> **TEXT BLOCK**
[Begin]

# Some programs don't starting after 12.0 to 12.1



## joplass (Feb 9, 2020)

I upgraded from 12.0 to 12.1.  Handbrake and avidemux don't start.  At the terminal I get "handbrake not found" and "avidemux non found".  If I right-click on a video file I get the option to run it with handbrake but nothing happens if I choose handbrake.  Avidemux does not show up in that menu at all.  Trying to install those programs and I get most recent version already installed.  I removed them and re-installed no change.  I am contemplating rolling back to 12.0 but I came to see if someone has an idea regarding my troubles before rolling back. 

I will appreciate a hint.

Cheers!


----------



## Sevendogsbsd (Feb 9, 2020)

Did you upgrade all applications after upgrading the OS?


----------



## joplass (Feb 9, 2020)

I did pkg update then pkg upgrade and everything got updated...I am assuming.


----------



## Sevendogsbsd (Feb 9, 2020)

The docs say to do `pkg-static install -f pkg`. I don’t know if you also have to reinstall all packages. Something tells me you do but maybe someone who has done an upgrade can chime in. I have not.

[End]

Rewrite the forum thread about programs failing after the upgrade from "I upgraded from" to "upgrading the OS?", putting "reverting" in place of "rolling back".

> **DATA BLOCK**
[Begin]

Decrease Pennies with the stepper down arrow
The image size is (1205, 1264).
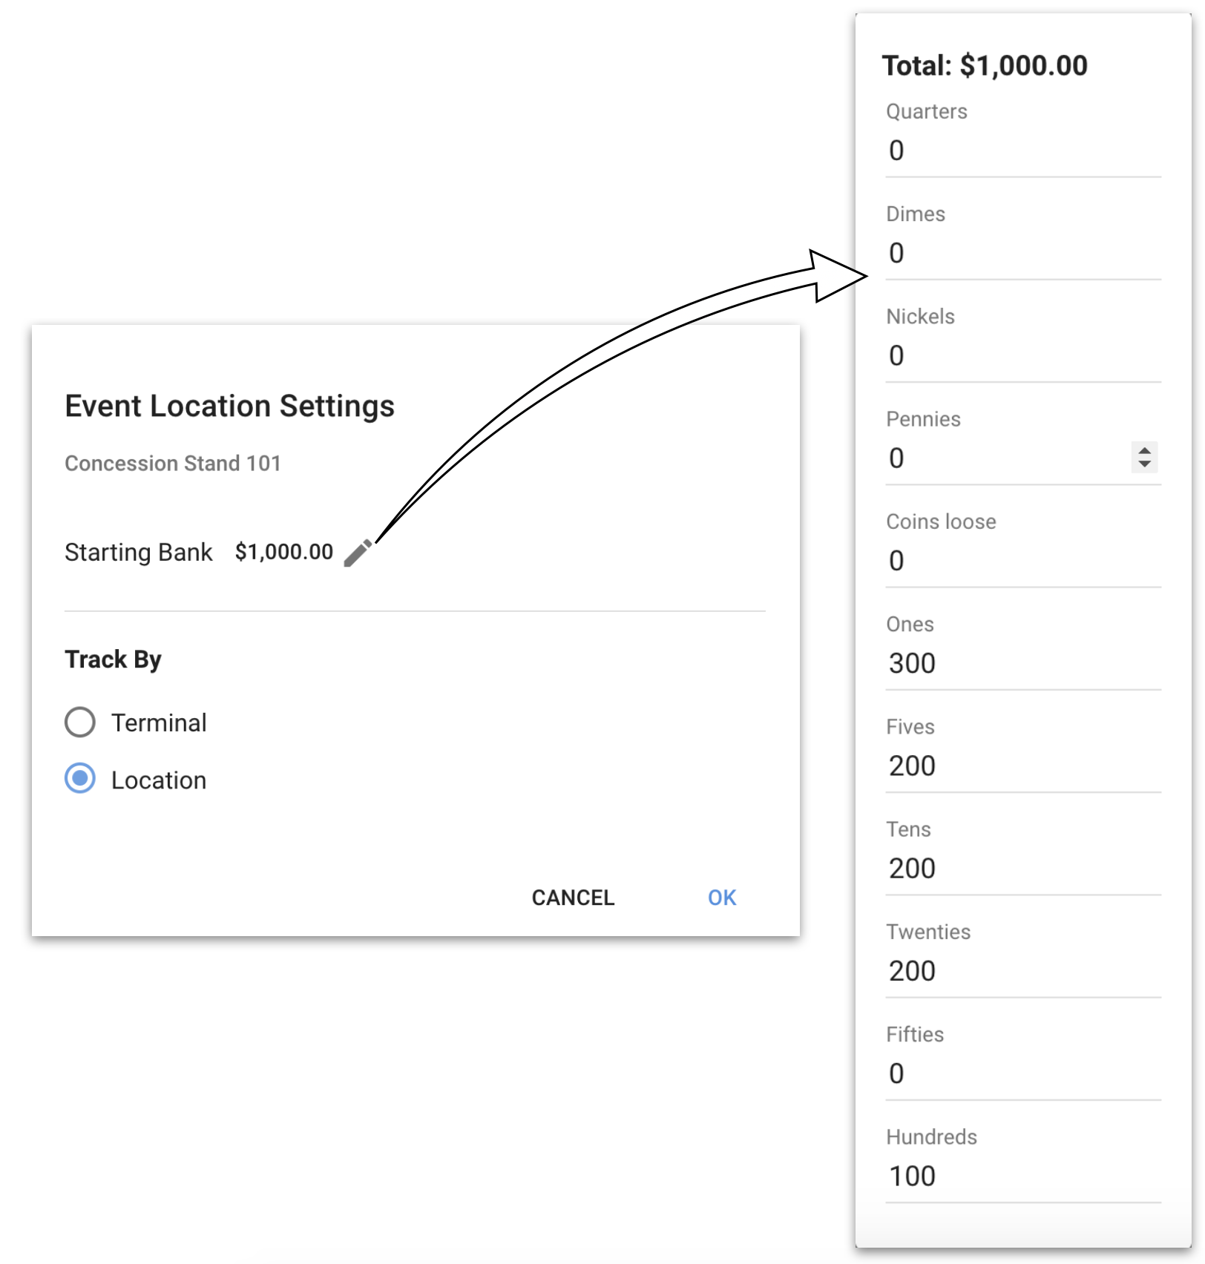point(1145,464)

[End]

> **SOLUTION TO THE PROBLEM**
I upgraded from 12.0 to 12.1.  Handbrake and avidemux don't start.  At the terminal I get "handbrake not found" and "avidemux non found".  If I right-click on a video file I get the option to run it with handbrake but nothing happens if I choose handbrake.  Avidemux does not show up in that menu at all.  Trying to install those programs and I get most recent version already installed.  I removed them and re-installed no change.  I am contemplating reverting to 12.0 but I came to see if someone has an idea regarding my troubles before reverting. 

I will appreciate a hint.

Cheers!


----------



## Sevendogsbsd (Feb 9, 2020)

Did you upgrade all applications after upgrading the OS?